圖1 A50菌株孢子形態(tài)和菌落特征

2.2 生理生化特征測(cè)定

對(duì)A50菌株進(jìn)行生理生化特性測(cè)定，A50菌株可利用葡萄糖、木糖、肌醇、甘露醇、和果糖作為碳源，可使明膠液化，水解淀粉，牛奶凝固和胨化，能分解纖維素，能還原硝酸鹽，不產(chǎn)生硫化氫。

2.3 放線菌A50的16S rDNA 擴(kuò)增

用DNA 提取試劑盒提取A50菌株基因組DNA，適度調(diào)整蛋白酶K加入量，成功提取到DNA，圖2顯示提取的DNA 質(zhì)量較好，可以直接用于PCR 擴(kuò)增。用細(xì)菌的通用引物27F/1492R進(jìn)行擴(kuò)增，結(jié)果見圖2B，其目標(biāo)片段大小約為1 500 bp。

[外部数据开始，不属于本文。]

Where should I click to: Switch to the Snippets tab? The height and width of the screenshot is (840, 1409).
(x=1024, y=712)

圖2 A50菌株 16S rDNA基因擴(kuò)增結(jié)果

2.4 16S rDNA分子鑒定及系統(tǒng)發(fā)育分析

以A50菌株全基因組DNA為模板，進(jìn)行16S rDNA的PCR擴(kuò)增，測(cè)序得到1364 bp DNA序列。將擴(kuò)增產(chǎn)物序列在GenBank進(jìn)行Blast比對(duì)，結(jié)果表明，與A50菌株相似性較高的均為鏈霉菌屬成員，同源性均達(dá)到99%以上。利用Mega5 軟件對(duì)A50菌株進(jìn)行系統(tǒng)發(fā)育分析，并用鄰接法（Neighbour-Joining，NJ法）構(gòu)建系統(tǒng)進(jìn)化樹（圖3），A50菌株與Streptomyceyes nodosus EU273535位于同一分支，但自展支持率只有65%。結(jié)合菌株的培養(yǎng)特征以及生理生化特征，將其鑒定為結(jié)節(jié)鏈霉菌（Streptomyceyes nodosus）。

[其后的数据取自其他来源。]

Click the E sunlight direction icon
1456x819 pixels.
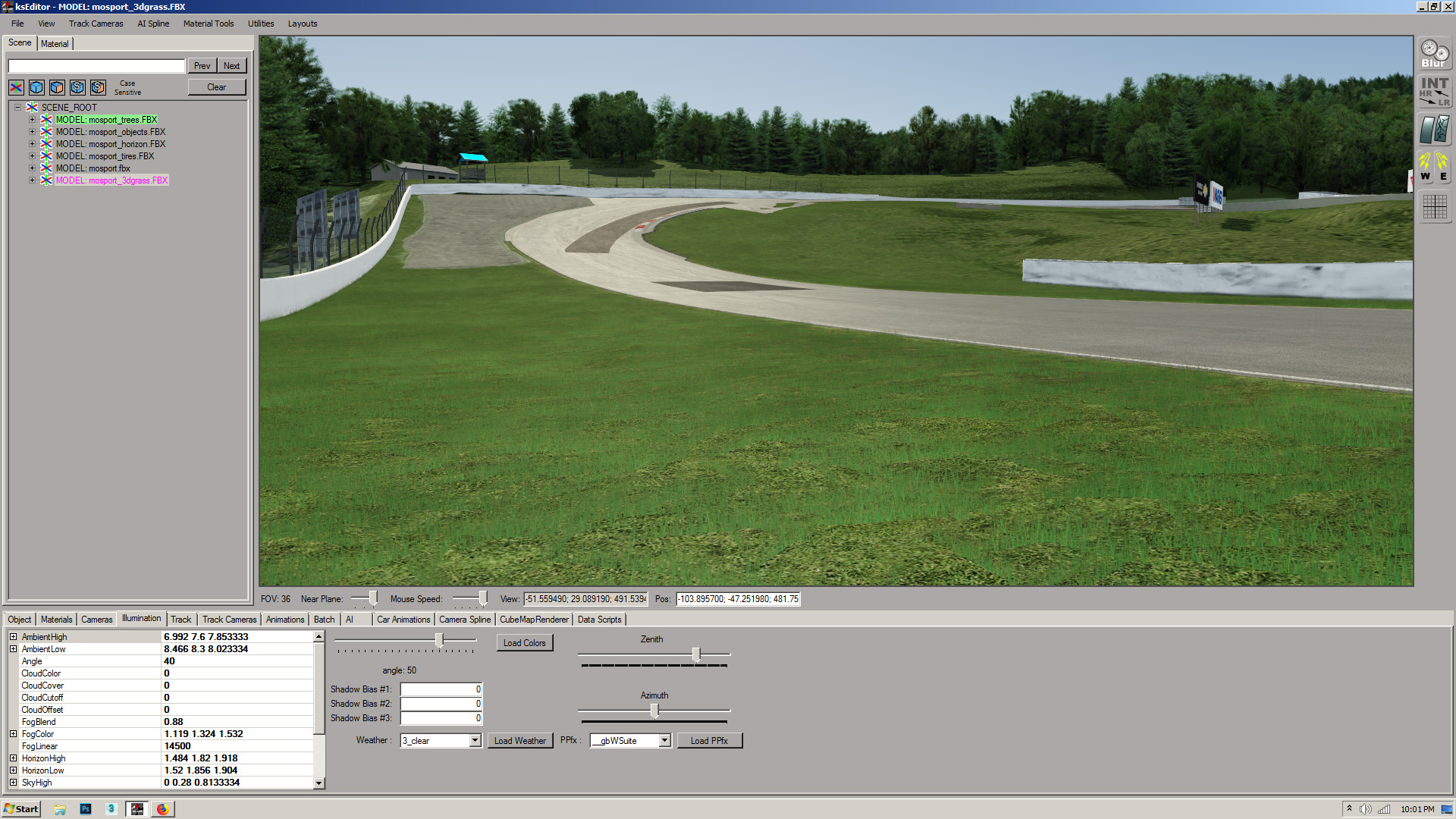(x=1442, y=166)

圖3 基于16S rDNA的放線菌A50的系統(tǒng)發(fā)育樹

2.5 放線菌A50對(duì)靶標(biāo)植物病原真菌的皿內(nèi)抑菌活性

A50菌株對(duì)供試的5株靶標(biāo)植物病原真菌的皿內(nèi)抑菌活性如圖4所示。A50菌株在皿內(nèi)對(duì)峙培養(yǎng)時(shí)，對(duì)玉米小斑病菌（B. maydis）、柑橘炭疽病菌（C. gloeosprioides）、花生黑腐病菌（C.parasiticum）表現(xiàn)出較強(qiáng)的抑菌活性，對(duì)峙邊緣都出現(xiàn)了明顯的抑菌帶，其中與玉米小斑病菌之間的抑菌帶寬度最大，達(dá)到1.5 cm，對(duì)花生白絹病菌（S. rolfsii）則幾乎沒有抑制作用。

圖4 A50菌株對(duì)植物病原菌的抑制作用

2.6 A50發(fā)酵液對(duì)花生白絹病菌核的抑菌作用

用菌絲生長(zhǎng)速率法測(cè)定A50發(fā)酵液對(duì)花生白絹病菌的抑制活性，結(jié)果（圖5）表明，放線菌A50發(fā)酵液濃度越高，花生白絹病菌核菌絲擴(kuò)展受到的抑制作用越大，菌落小，且菌絲稀疏。反之，A50發(fā)酵液濃度越低，抑制作用越小，則菌落大，且菌絲延伸長(zhǎng)、也越濃密。隨處理時(shí)間延長(zhǎng)，各濃度處理抑制率都呈升高趨勢(shì)。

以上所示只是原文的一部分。